Damn it! You know what? I'm sick of this crap. I'm sick of being the guy who eats insects and gets the funny syphilis. As of this moment, it's over. I'm finished being everybody's butt monkey!

Xander ,'Lessons'


Natter 58: Let's call Venezuela!  

Off-topic discussion. Wanna talk about corsets, duct tape, or physics? This is the place. Detailed discussion of any current-season TV must be whitefonted.


DavidS - Apr 08, 2008 6:43:52 pm PDT #483 of 10001
"Look, son, if it's good enough for Shirley Bassey, it's good enough for you."

Living in the Haight, I don't think I've gone a single day in 22 years without being panhandled, except the days I've stayed inside with a fever of 102.


tommyrot - Apr 08, 2008 6:46:24 pm PDT #484 of 10001
Sir, it's not an offence to let your cat eat your bacon. Okay? And we don't arrest cats, I'm very sorry.

Living in the Haight, I don't think I've gone a single day in 22 years without being panhandled, except the days I've stayed inside with a fever of 102.

Yep.

Favorite Haight panhandle: some punkish-looking kids asked me, "Can we have some money to buy drugs?"

I hardly ever get panhandled in Chicago now....


Allyson - Apr 08, 2008 6:48:47 pm PDT #485 of 10001
Wait, is this real-world child support, where the money goes to buy food for the kids, or MRA fantasyland child support where the women just buy Ferraris and cocaine? -Jessica

A few months back, I paid over 300 bucks in back taxes to the city of LA on a little known law that says if you earn any money on a 1099, you have to file as a business and pay the city taxes on income. There's a creative artist exemption, which I filed for, but "too late" so I had to pay all these fines and back taxes. I got my license and exemption in the mail soon after.

I just got a letter from the city saying I need to pay $2,335.98 for failing to respond...even though I went to City Hall and paid all fees and taxes in person and received a receipt and all the license paperwork.

Now, I have to either pay this, or send a written application for a hearing to explain myself...or, to actually explain the City's incompetence to a judge.

I am already hanging by a thread with the move and the job stress. This? Awful. It's just awful.


Hil R. - Apr 08, 2008 6:49:44 pm PDT #486 of 10001
Sometimes I think I might just move up to Vermont, open a bookstore or a vegan restaurant. Adam Schlesinger, z''l

The summer I was in San Luis Obispo, my friend and I were waiting for a bus, and this guys comes up to us and asks, with huge deep breaths at each pause, "Would you marry ... and have children with ... an aging hippie ... from the Woodstock ... era?" We both declined.


-t - Apr 08, 2008 7:06:09 pm PDT #487 of 10001
I am a woman of various inclinations and only some of the time are they to burn everything down in frustration

That's awful, Allyson! If the world were at all fair you would be able to just mail in a copy of your receipt and be off the hook entirely.
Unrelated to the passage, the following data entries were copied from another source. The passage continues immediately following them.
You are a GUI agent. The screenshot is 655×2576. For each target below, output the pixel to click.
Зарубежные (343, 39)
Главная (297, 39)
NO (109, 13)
JenP - Apr 08, 2008 7:11:37 pm PDT #488 of 10001

Yeah, "Here's my receipt," really shouldn't require a hearing.


Allyson - Apr 08, 2008 7:22:28 pm PDT #489 of 10001
Wait, is this real-world child support, where the money goes to buy food for the kids, or MRA fantasyland child support where the women just buy Ferraris and cocaine? -Jessica

I feel like I need a lawyer. I never feel like I need a lawyer.


Allyson - Apr 08, 2008 7:23:46 pm PDT #490 of 10001
Wait, is this real-world child support, where the money goes to buy food for the kids, or MRA fantasyland child support where the women just buy Ferraris and cocaine? -Jessica

Also, the tax is based on them saying I earned over $100,000 every year, for the past three years.
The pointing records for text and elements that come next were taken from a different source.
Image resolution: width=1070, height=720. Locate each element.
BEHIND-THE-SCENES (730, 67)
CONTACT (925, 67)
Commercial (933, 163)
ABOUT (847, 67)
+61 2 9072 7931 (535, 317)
Vortex - Apr 08, 2008 7:24:21 pm PDT #491 of 10001
"Cry havoc and let slip the boobs of war!" -- Miracleman

OTOH, if you go down there, it's taken care of, whereas if you send in the receipt, you have to wait for them to get their shit together. I'm dealing with this with the personal property tax on my car. I was like, hello Virginia, I moved in September! I called them and said why did you send me a bill for a car that is no longer in Virginia, that demands payment by October 07, and is postmarked March 4. I sent you a letter to that effect. They said "oh, yeah, we have your letter, but we need you to send us a copy of your registation" I said "well, why didn't you say that in the first damn place. And when I didn't send in the registration, you didn't tell me that was the problem" Now I have to fax a copy of my new car registration. of course, in DC, your registration is a sticker on your windshield.


Vortex - Apr 08, 2008 7:27:44 pm PDT #492 of 10001
"Cry havoc and let slip the boobs of war!" -- Miracleman

Also, the tax is based on them saying I earned over $100,000 every year, for the past three years.

go down there, take copies of your tax returns for the last three years. I can only presume that you would not be dealing with the chemical jackholes if you'd been making that kind of money on a 1099.